I have activated "Skip rules when gateway is down" in System: Advanced: Miscellaneous. If my VPN service goes down then Im fully safe with no data transfer in or out from me, right?

And if I want one computer that need access to internet anytime (even when VPN is down) then I just need to make a rule in Firewall: Rules: LAN and enter the internal IP -address there, right? (See picture attached)

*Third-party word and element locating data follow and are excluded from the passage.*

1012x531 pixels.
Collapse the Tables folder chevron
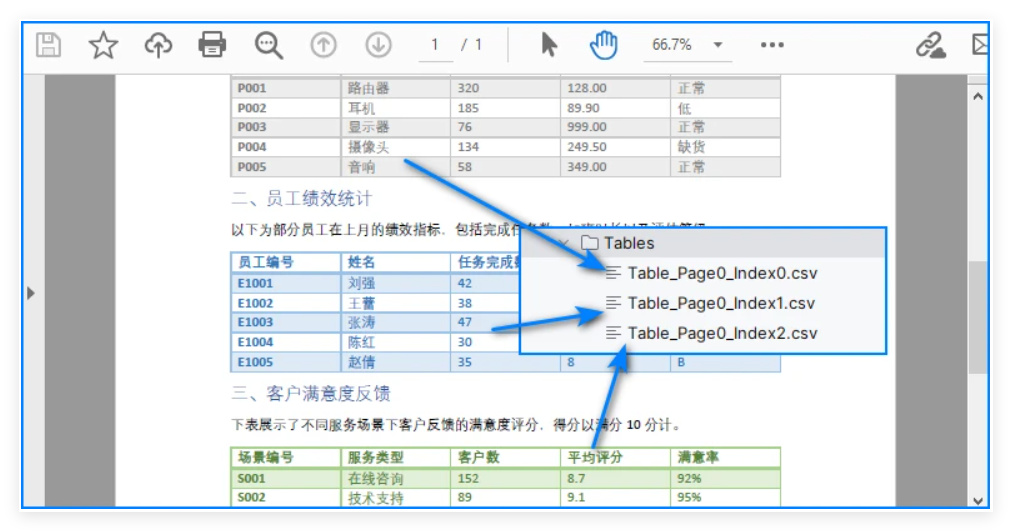coord(564,243)
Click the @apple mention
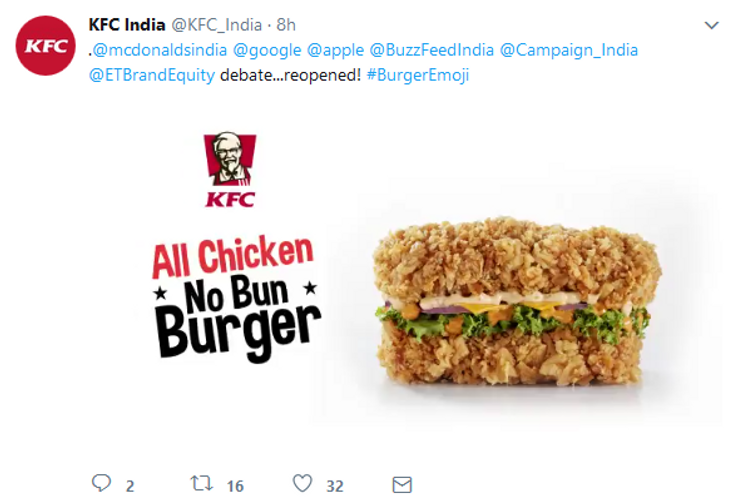This screenshot has width=729, height=500. tap(334, 49)
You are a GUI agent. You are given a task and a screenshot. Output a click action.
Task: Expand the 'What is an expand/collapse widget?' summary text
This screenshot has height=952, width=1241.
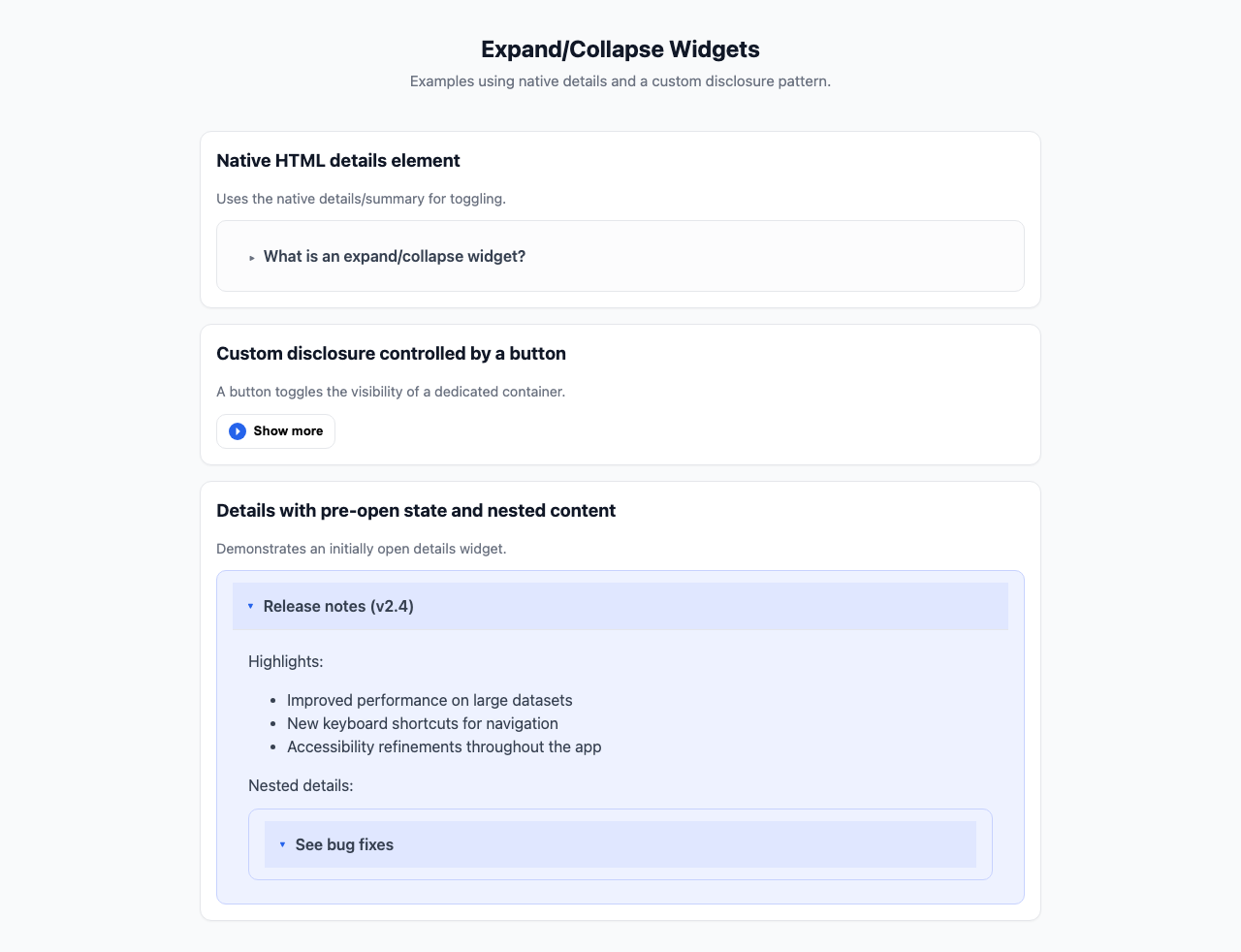[x=395, y=257]
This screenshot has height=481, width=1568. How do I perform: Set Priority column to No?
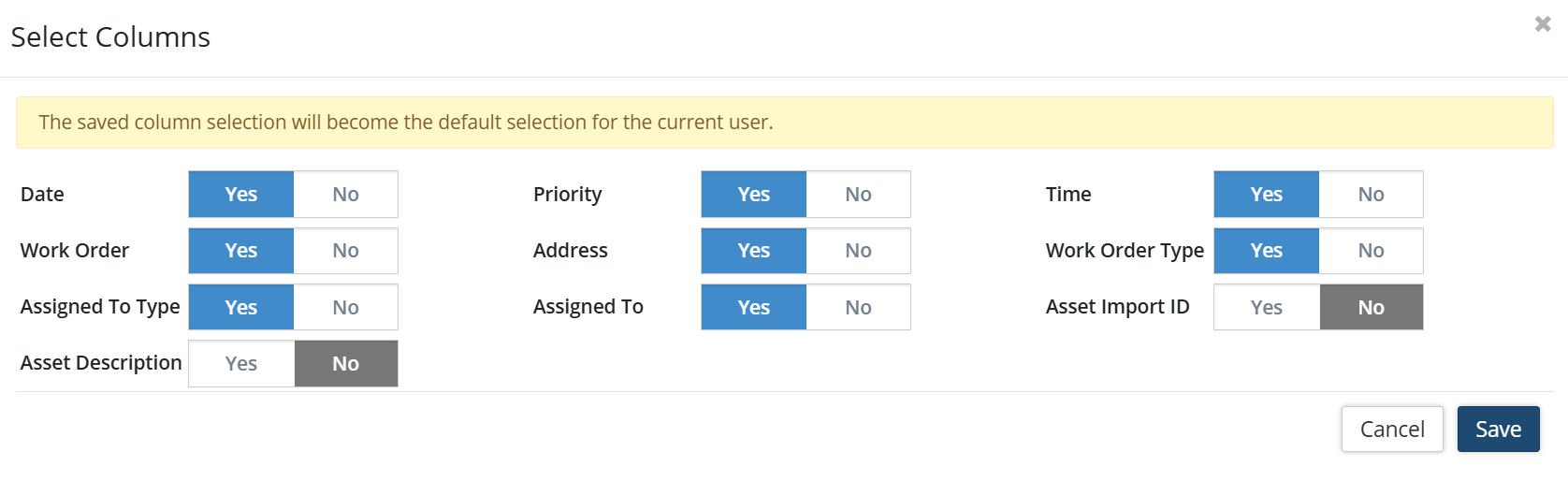coord(858,195)
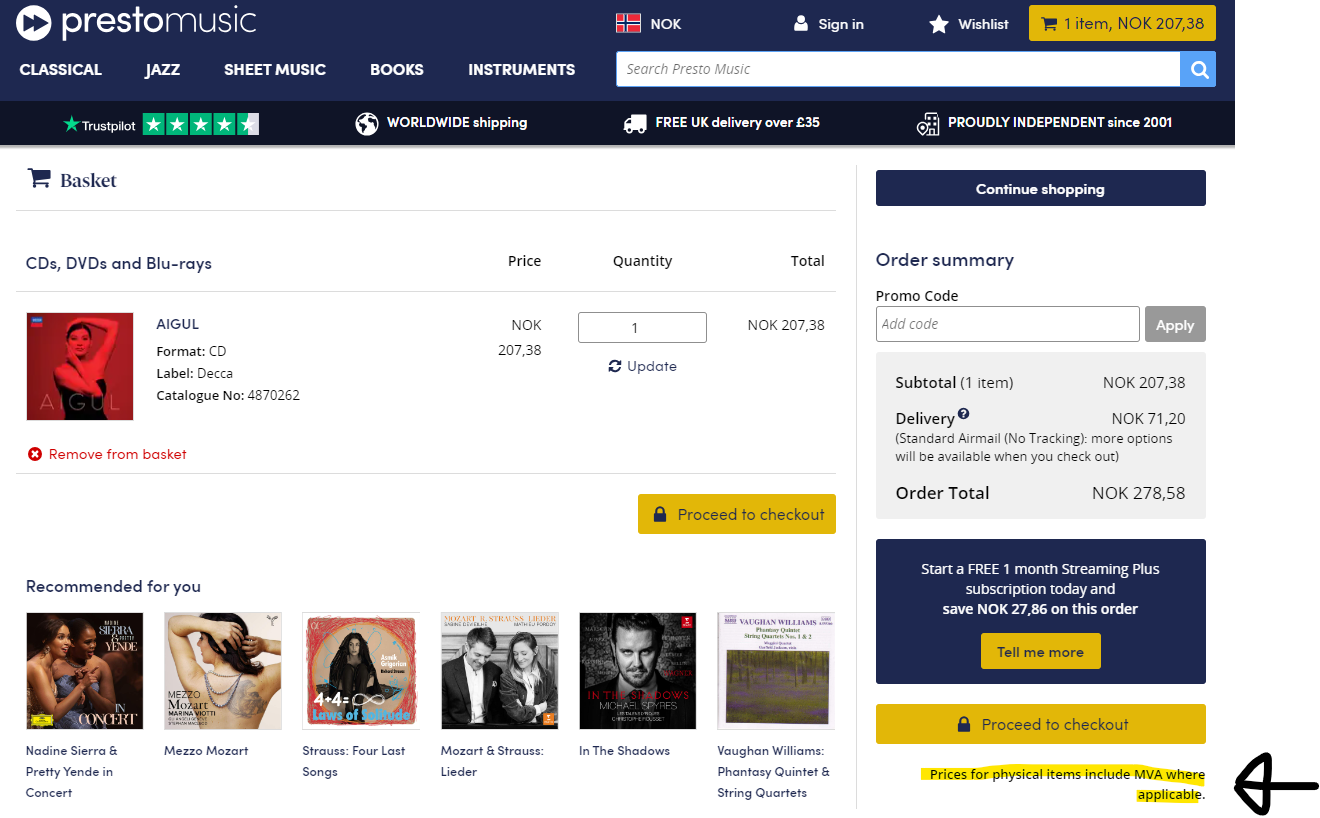Open the Trustpilot star rating
Screen dimensions: 1320x818
click(200, 124)
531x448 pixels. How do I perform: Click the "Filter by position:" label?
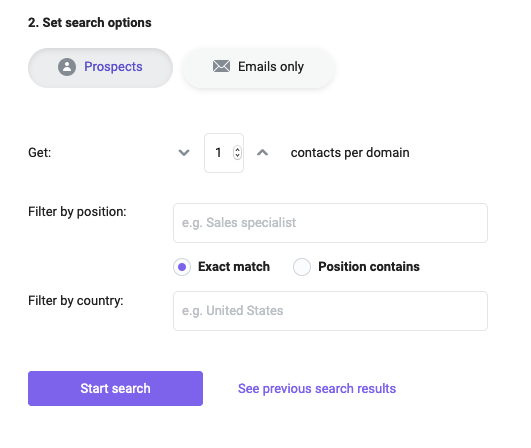point(77,212)
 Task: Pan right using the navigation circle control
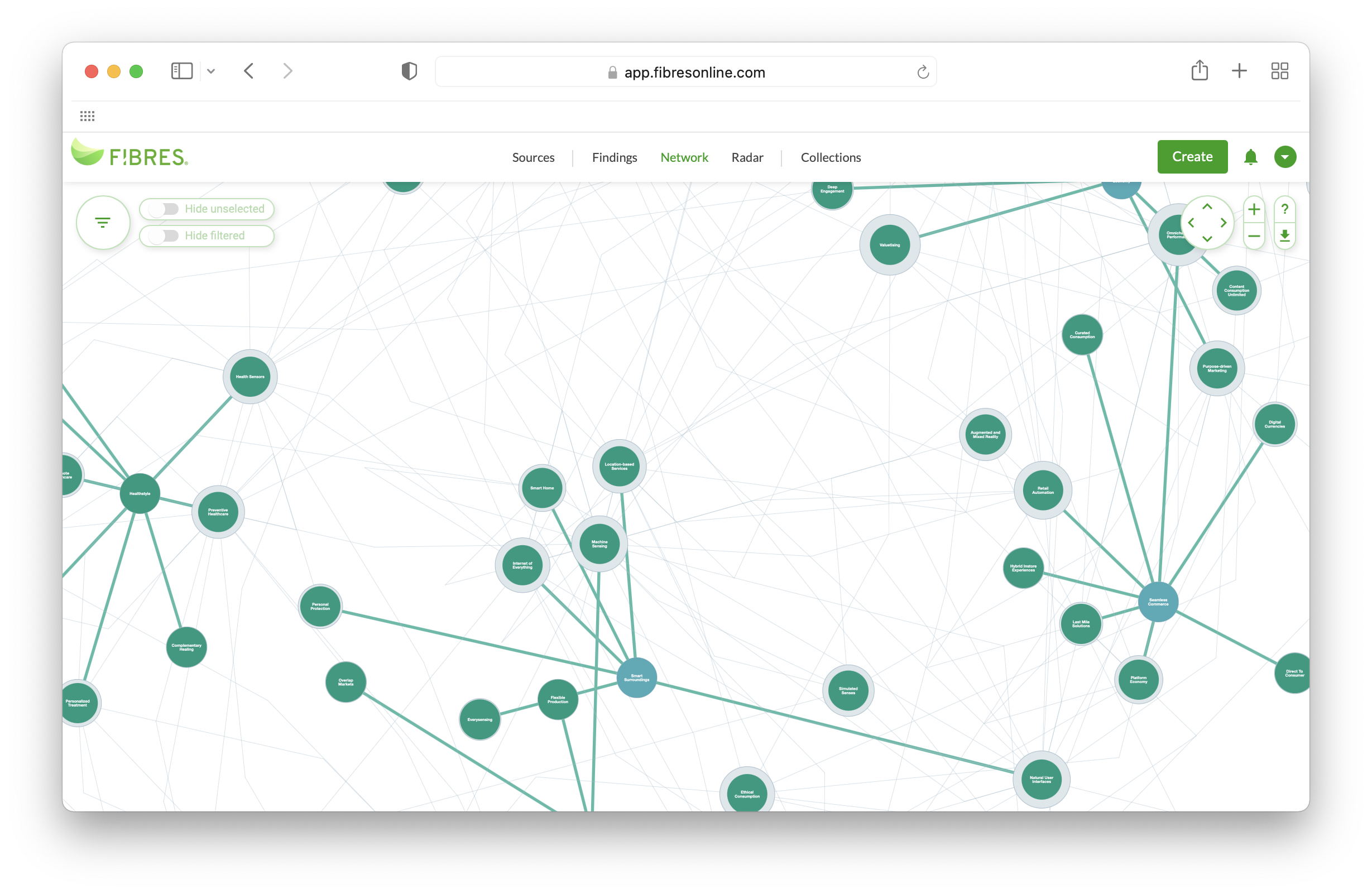coord(1225,223)
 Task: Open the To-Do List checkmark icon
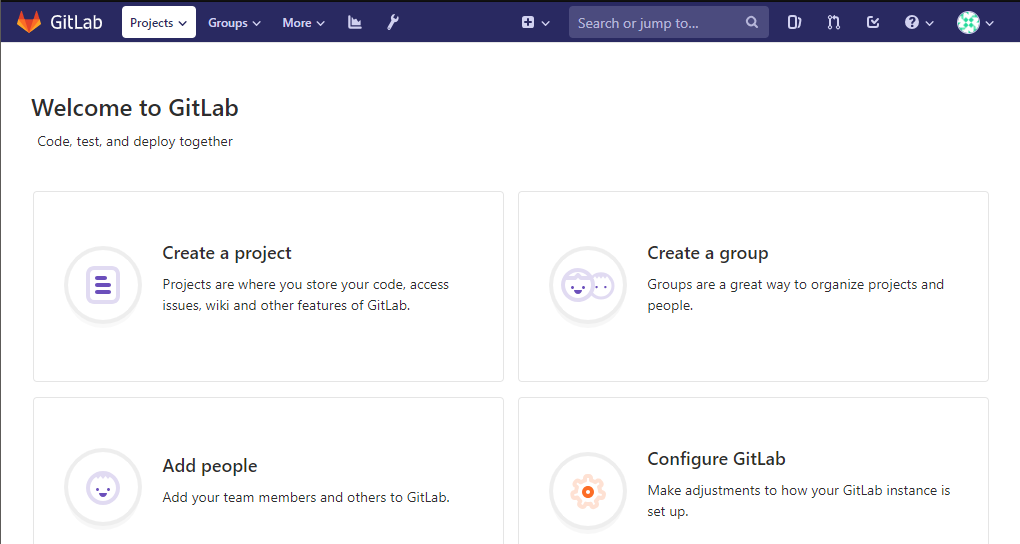(x=873, y=22)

Hope to get a answer as soon as possible. And sorry for my bad english! :)

Thanks!

asdsad.png_thumb

phil.davis

If the later rules (after the policy-routing one) block the traffic, then the traffic is going to be blocked when the gateway is down.
But if you have some wide pass rule at the end, like "Allow all on LAN", then the traffic will fall through to that.
Your example rule seems OK - it will push all traffic from 192.168.1.5 out the WAN. If you want this to happen only when the VPN is down, then put it in the LAN firewall rules list after the normal policy-routing rule for VPN traffic. That way it only comes into play when the VPN is down.

klasgoeran

@phil.davis:

If the later rules (after the policy-routing one) block the traffic, then the traffic is going to be blocked when the gateway is down.
But if you have some wide pass rule at the end, like "Allow all on LAN", then the traffic will fall through to that.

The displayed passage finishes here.